### AIM OF THE TASK
Copy out each of the records below exactly, line for line, with no changes.

### INFORMATION SUPPLIED

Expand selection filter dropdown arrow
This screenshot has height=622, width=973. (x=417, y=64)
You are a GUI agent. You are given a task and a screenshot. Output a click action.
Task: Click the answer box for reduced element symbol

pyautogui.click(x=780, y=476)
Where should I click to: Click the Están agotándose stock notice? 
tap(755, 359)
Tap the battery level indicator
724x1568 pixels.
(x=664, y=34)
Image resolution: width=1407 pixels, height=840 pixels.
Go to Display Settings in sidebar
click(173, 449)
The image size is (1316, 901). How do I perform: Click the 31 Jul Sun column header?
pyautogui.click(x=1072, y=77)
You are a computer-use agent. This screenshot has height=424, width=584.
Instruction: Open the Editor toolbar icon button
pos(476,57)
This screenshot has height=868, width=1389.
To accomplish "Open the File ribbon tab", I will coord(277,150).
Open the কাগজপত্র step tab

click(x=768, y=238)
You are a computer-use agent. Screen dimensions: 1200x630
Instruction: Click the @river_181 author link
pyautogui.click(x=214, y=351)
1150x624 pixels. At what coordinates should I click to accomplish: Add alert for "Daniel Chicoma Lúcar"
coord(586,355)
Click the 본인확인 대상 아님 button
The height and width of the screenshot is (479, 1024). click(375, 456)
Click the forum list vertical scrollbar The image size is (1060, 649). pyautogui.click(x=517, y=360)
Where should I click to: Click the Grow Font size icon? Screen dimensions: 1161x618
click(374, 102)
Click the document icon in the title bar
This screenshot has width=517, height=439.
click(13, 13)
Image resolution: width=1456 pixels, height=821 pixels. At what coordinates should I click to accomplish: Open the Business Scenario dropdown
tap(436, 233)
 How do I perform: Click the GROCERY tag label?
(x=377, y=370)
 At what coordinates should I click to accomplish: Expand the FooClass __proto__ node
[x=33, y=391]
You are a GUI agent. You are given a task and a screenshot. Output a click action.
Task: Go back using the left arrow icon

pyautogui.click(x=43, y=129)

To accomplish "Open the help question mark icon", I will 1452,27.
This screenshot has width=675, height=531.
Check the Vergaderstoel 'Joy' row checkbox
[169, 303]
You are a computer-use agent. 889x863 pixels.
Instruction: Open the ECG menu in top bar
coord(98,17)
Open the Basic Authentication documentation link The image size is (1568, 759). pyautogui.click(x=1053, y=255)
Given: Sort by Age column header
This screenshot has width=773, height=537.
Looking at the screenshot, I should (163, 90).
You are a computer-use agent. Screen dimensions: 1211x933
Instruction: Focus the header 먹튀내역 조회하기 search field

### FINISHED TASK
Expand selection filter dropdown arrow
This screenshot has height=622, width=973. (x=417, y=64)
You are a GUI agent. You are given a task and a screenshot. Output a click action.
Task: Click the answer box for reduced element symbol

pyautogui.click(x=780, y=476)
Where should I click to: Click the Están agotándose stock notice? 
tap(755, 359)
Tap the battery level indicator
724x1568 pixels.
(x=664, y=34)
Image resolution: width=1407 pixels, height=840 pixels.
Go to Display Settings in sidebar
click(173, 449)
The image size is (1316, 901). How do I perform: Click the 31 Jul Sun column header?
pyautogui.click(x=1072, y=77)
You are a computer-use agent. This screenshot has height=424, width=584.
Instruction: Open the Editor toolbar icon button
pos(476,57)
This screenshot has height=868, width=1389.
To accomplish "Open the File ribbon tab", I will coord(277,150).
Open the কাগজপত্র step tab

click(x=768, y=238)
You are a computer-use agent. Screen dimensions: 1200x630
Instruction: Click the @river_181 author link
pyautogui.click(x=214, y=351)
1150x624 pixels. At what coordinates should I click to accomplish: Add alert for "Daniel Chicoma Lúcar"
coord(586,355)
Click the 본인확인 대상 아님 button
The height and width of the screenshot is (479, 1024). click(375, 456)
Click the forum list vertical scrollbar The image size is (1060, 649). pyautogui.click(x=517, y=360)
Where should I click to: Click the Grow Font size icon? Screen dimensions: 1161x618
click(374, 102)
Click the document icon in the title bar
This screenshot has width=517, height=439.
click(13, 13)
Image resolution: width=1456 pixels, height=821 pixels. At what coordinates should I click to accomplish: Open the Business Scenario dropdown
tap(436, 233)
 How do I perform: Click the GROCERY tag label?
(x=377, y=370)
 At what coordinates should I click to accomplish: Expand the FooClass __proto__ node
[x=33, y=391]
You are a GUI agent. You are given a task and a screenshot. Output a click action.
Task: Go back using the left arrow icon

pyautogui.click(x=43, y=129)

To accomplish "Open the help question mark icon", I will 1452,27.
This screenshot has width=675, height=531.
Check the Vergaderstoel 'Joy' row checkbox
[169, 303]
You are a computer-use agent. 889x863 pixels.
Instruction: Open the ECG menu in top bar
coord(98,17)
Open the Basic Authentication documentation link The image size is (1568, 759). pyautogui.click(x=1053, y=255)
Given: Sort by Age column header
This screenshot has width=773, height=537.
Looking at the screenshot, I should (163, 90).
You are a computer-use agent. Screen dimensions: 1211x933
Instruction: Focus the header 먹튀내역 조회하기 search field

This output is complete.